I just had a Webinar with Dino software on z/OS 1.10 and ICF catalogs. Very
interesting. The most interesting thing to me was how IBM implemented
Extended Address Volumes. There is a 4 byte area in the CCW. Historically
this is the CCCCHHHH (in nybbles) field. What IBM has done is take the high
order 3 nybbles of the HHHH and made it part of the cylinder address, but
although physically after the historical cylinder address, it is logically
the first 3 nybbles of the cylinder address. I.e. C0C1C2C3H0H1H2H3 has
become C3C4C5C6C0C1C2H0 (wish I could do subscripts properly).

Now, why is 14 tracks per cylinder so sacrosanct?
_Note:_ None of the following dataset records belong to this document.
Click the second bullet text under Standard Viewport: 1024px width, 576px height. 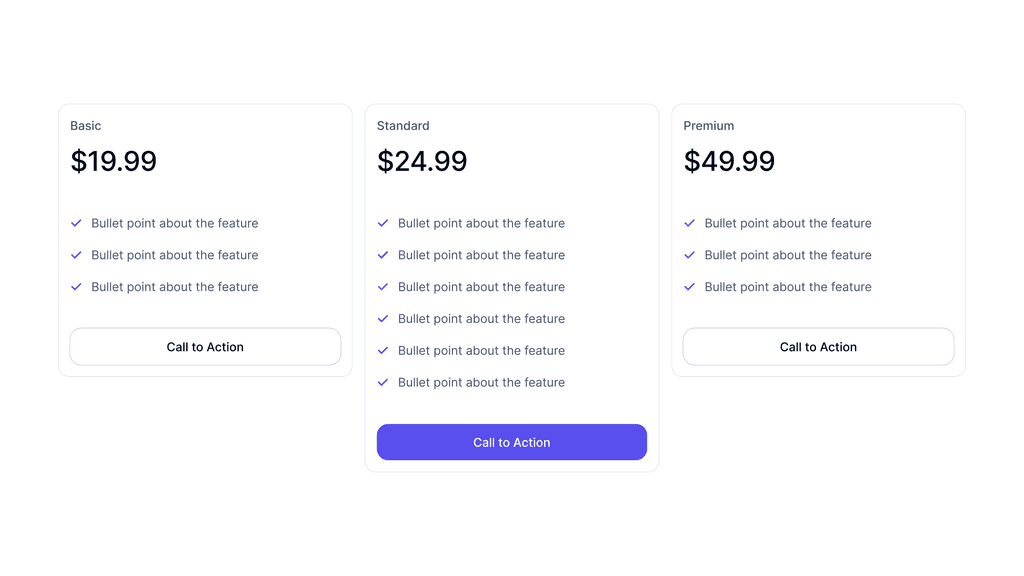481,255
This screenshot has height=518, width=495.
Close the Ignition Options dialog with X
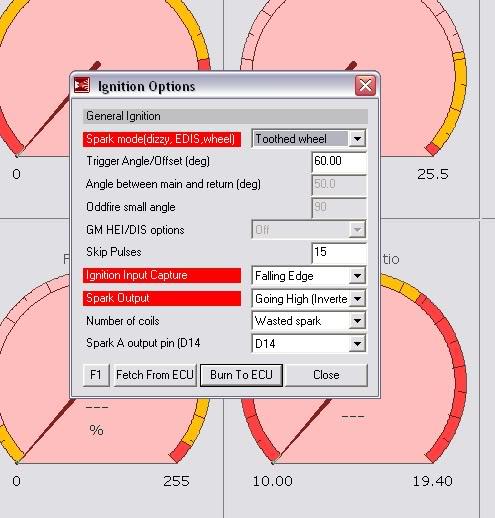(x=365, y=86)
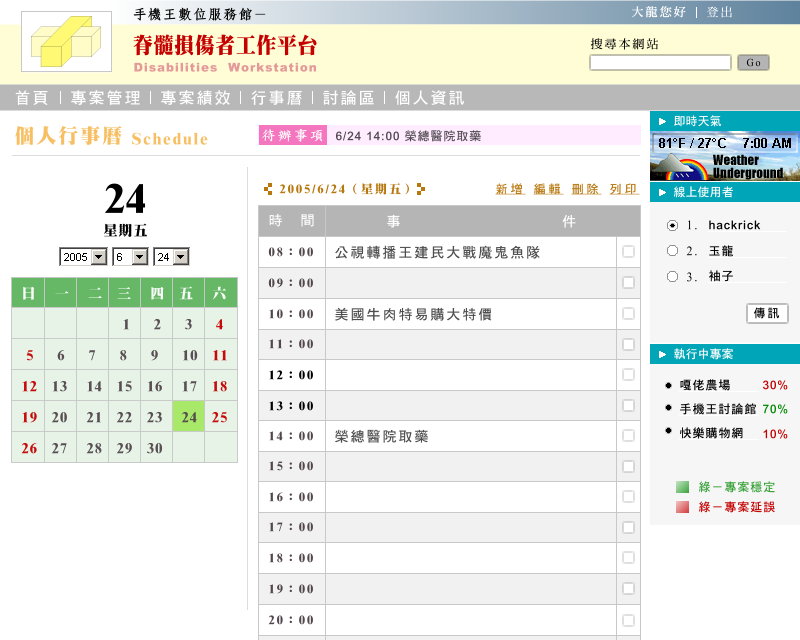The width and height of the screenshot is (800, 640).
Task: Open the 討論區 navigation item
Action: [x=348, y=98]
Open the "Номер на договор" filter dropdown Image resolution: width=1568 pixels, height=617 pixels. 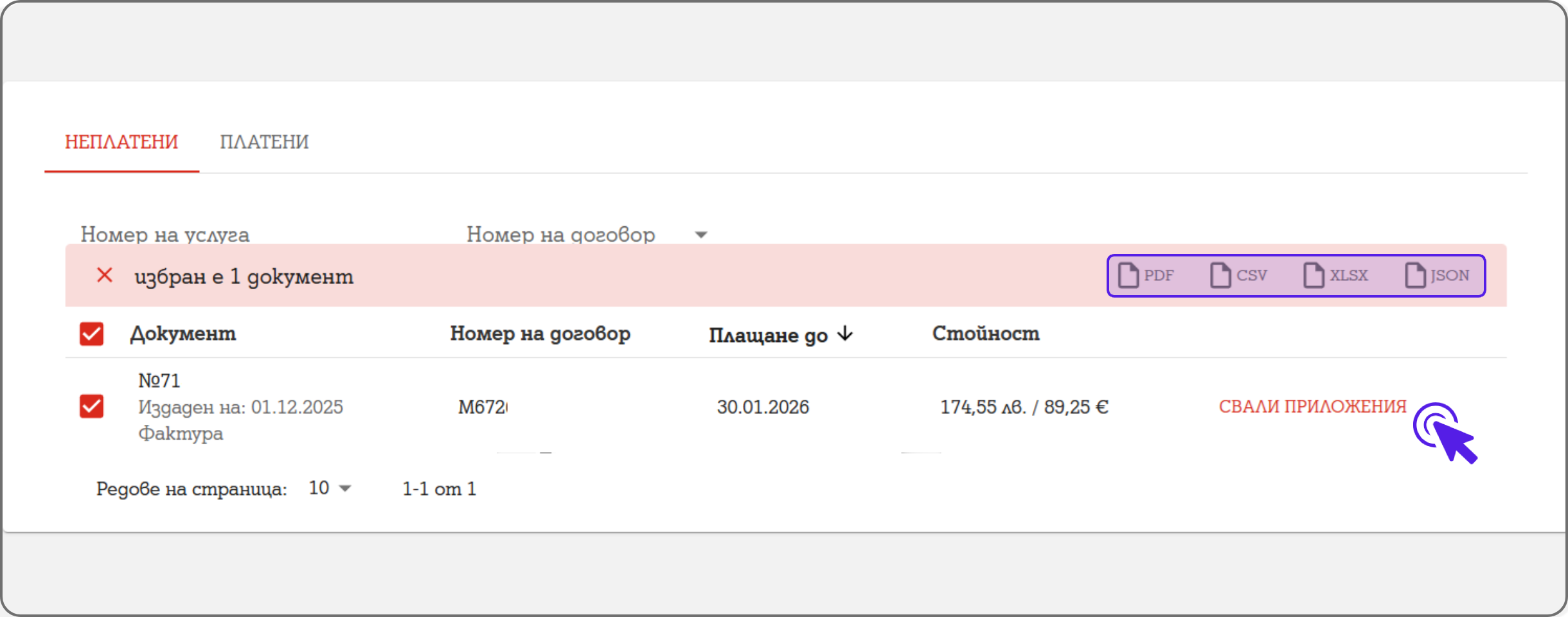(x=701, y=235)
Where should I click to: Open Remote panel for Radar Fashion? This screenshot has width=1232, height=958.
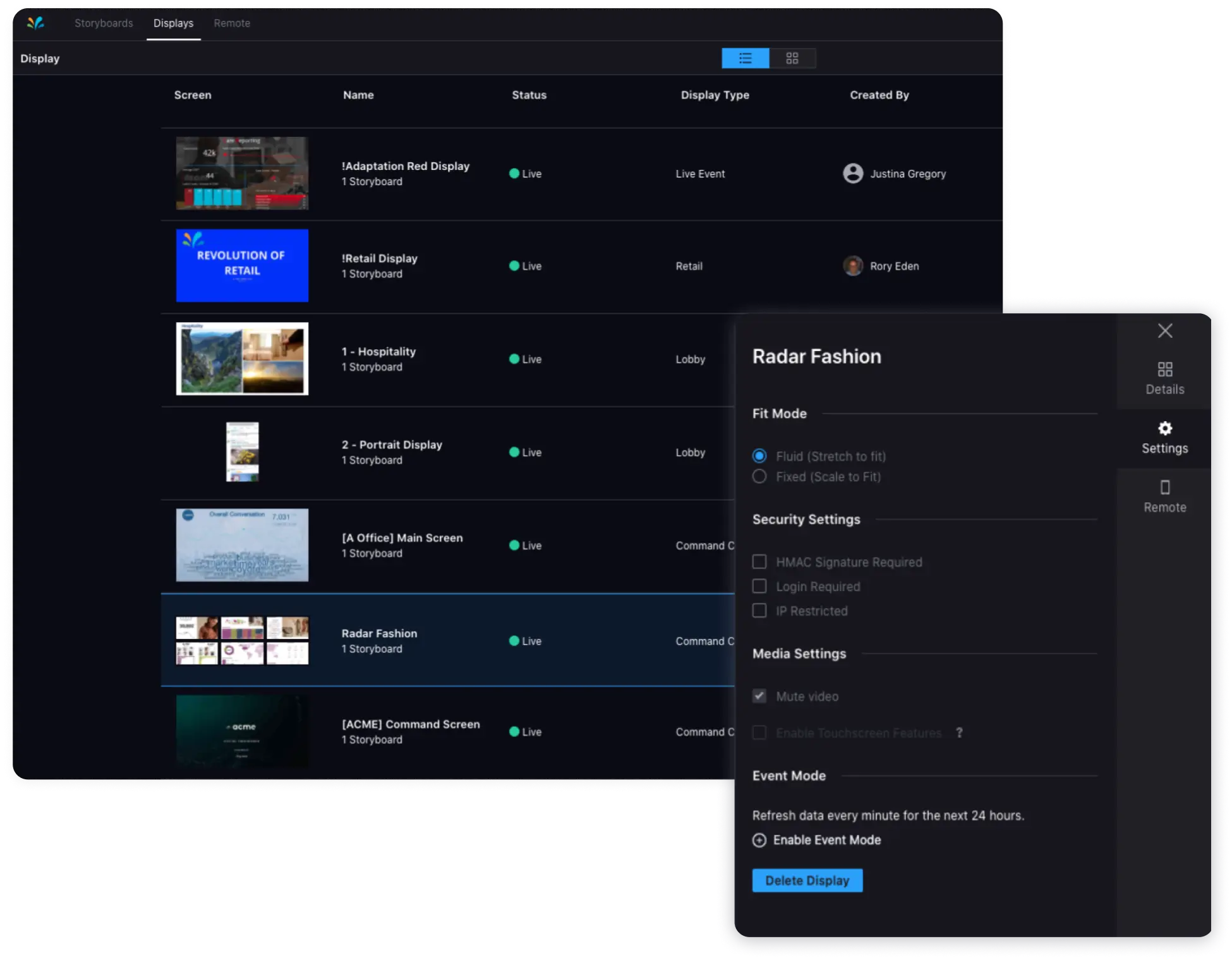1164,495
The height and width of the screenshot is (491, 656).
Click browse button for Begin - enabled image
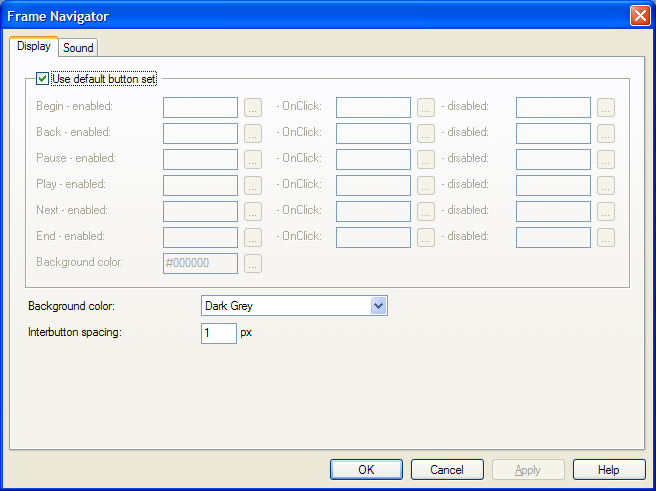[x=253, y=107]
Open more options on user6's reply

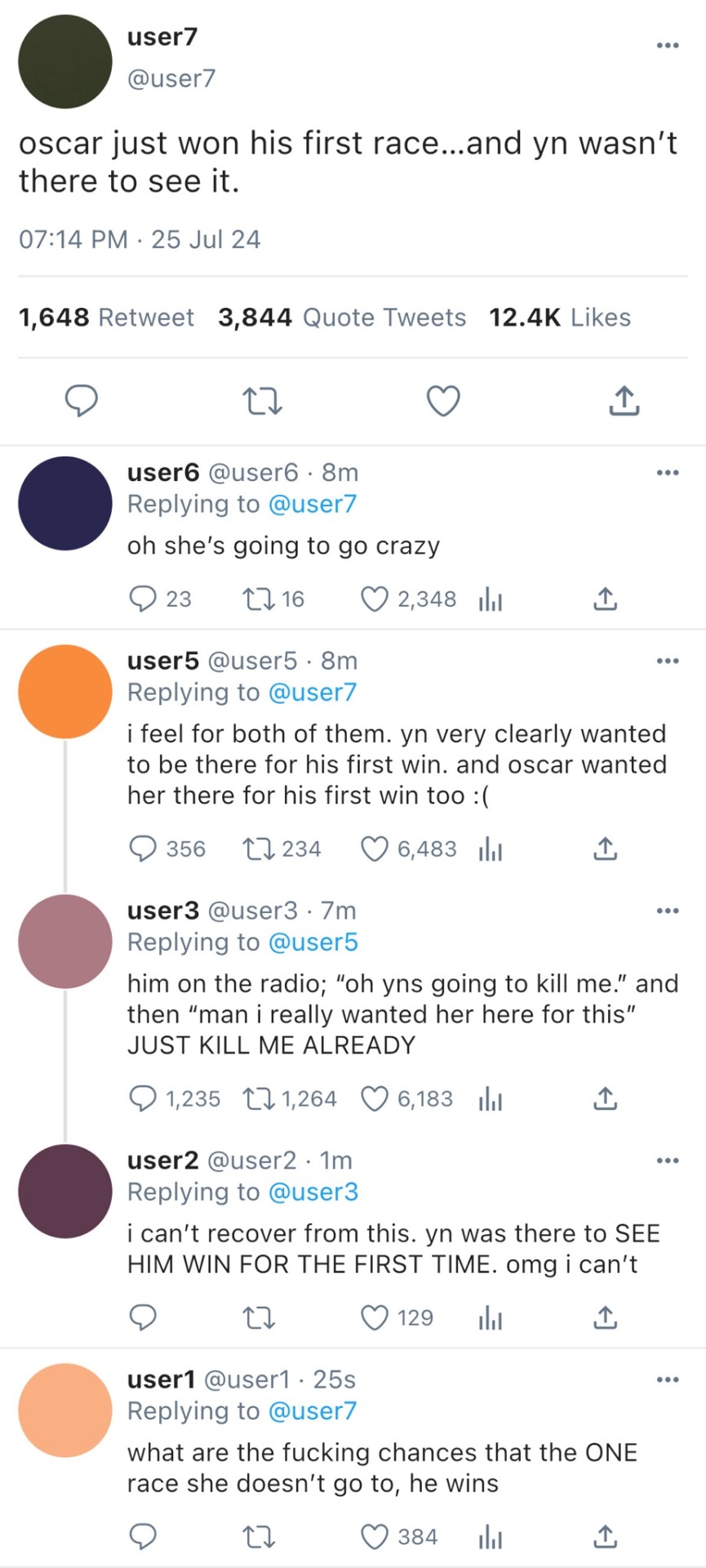coord(667,473)
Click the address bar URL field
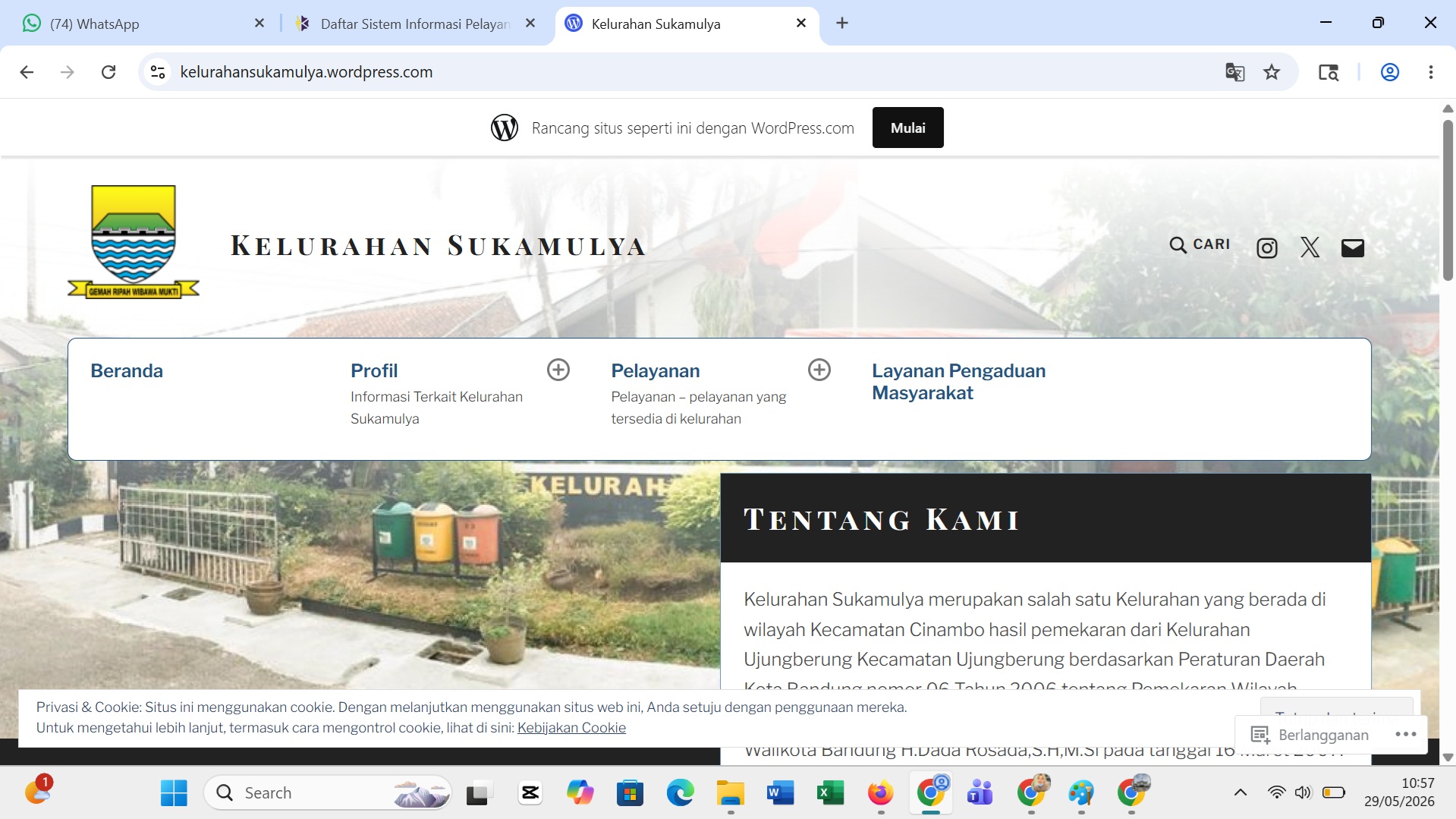 coord(683,72)

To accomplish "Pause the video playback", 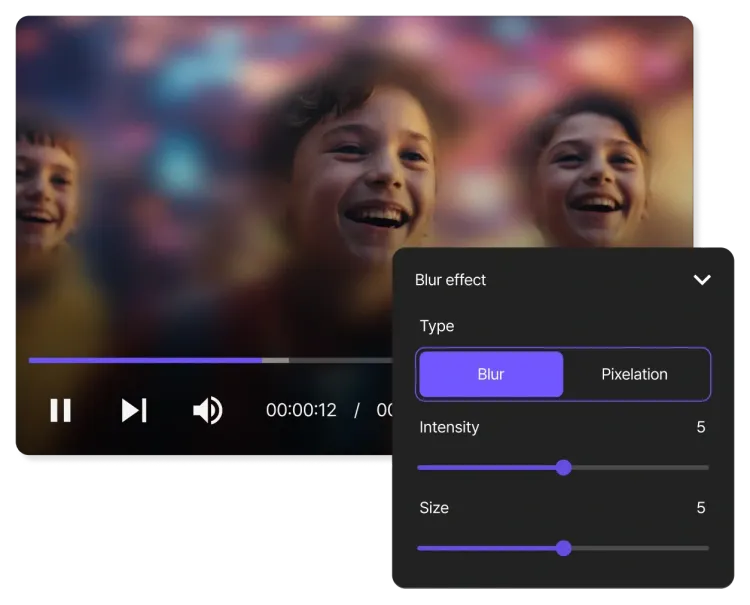I will [x=61, y=410].
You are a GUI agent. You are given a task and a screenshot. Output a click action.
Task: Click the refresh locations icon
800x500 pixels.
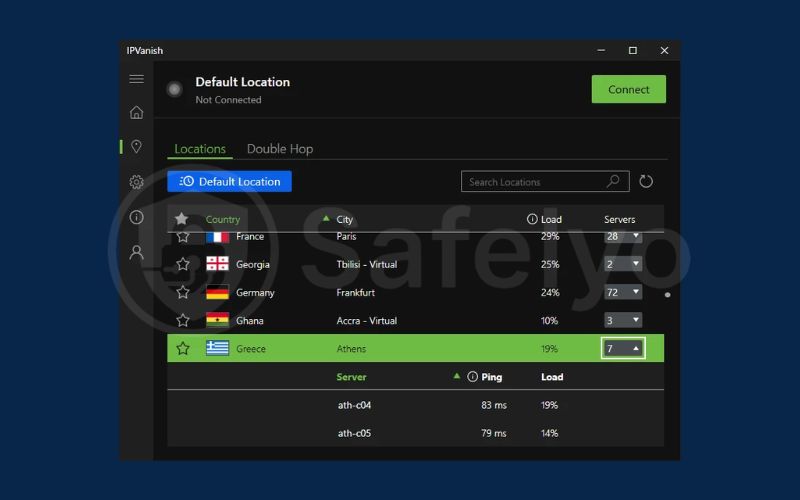click(x=646, y=181)
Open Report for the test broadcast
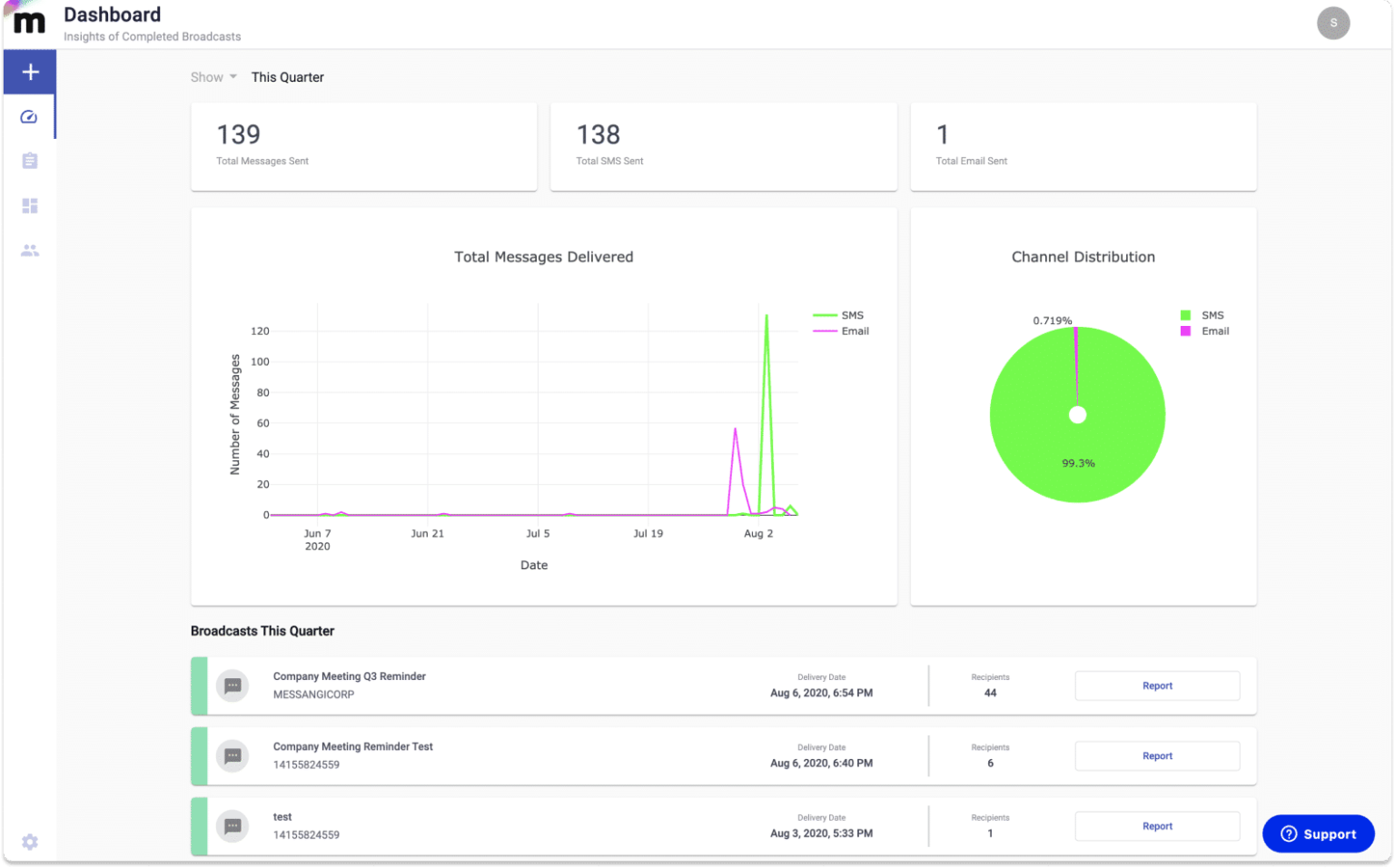This screenshot has height=868, width=1395. click(x=1156, y=826)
Why didn't IBM create a
new DASD with 2^16-1 (x'FFFF') cylinders where each cylinder has 2^16-1
(x'FFFF') tracks? Is it due to not wanting to "mess around" with the ECKD
emulation in the physical DASD array? Is there some code deep within z/OS
which is so crufty that to consider touching it sends paroxsyms of terror in
the hearts of the DFP developers? <grin>

And what makes 56K per tracks so sacred also?

Is this just a case of "how to make a really large volume while making the
absolute minimum number of software changes"?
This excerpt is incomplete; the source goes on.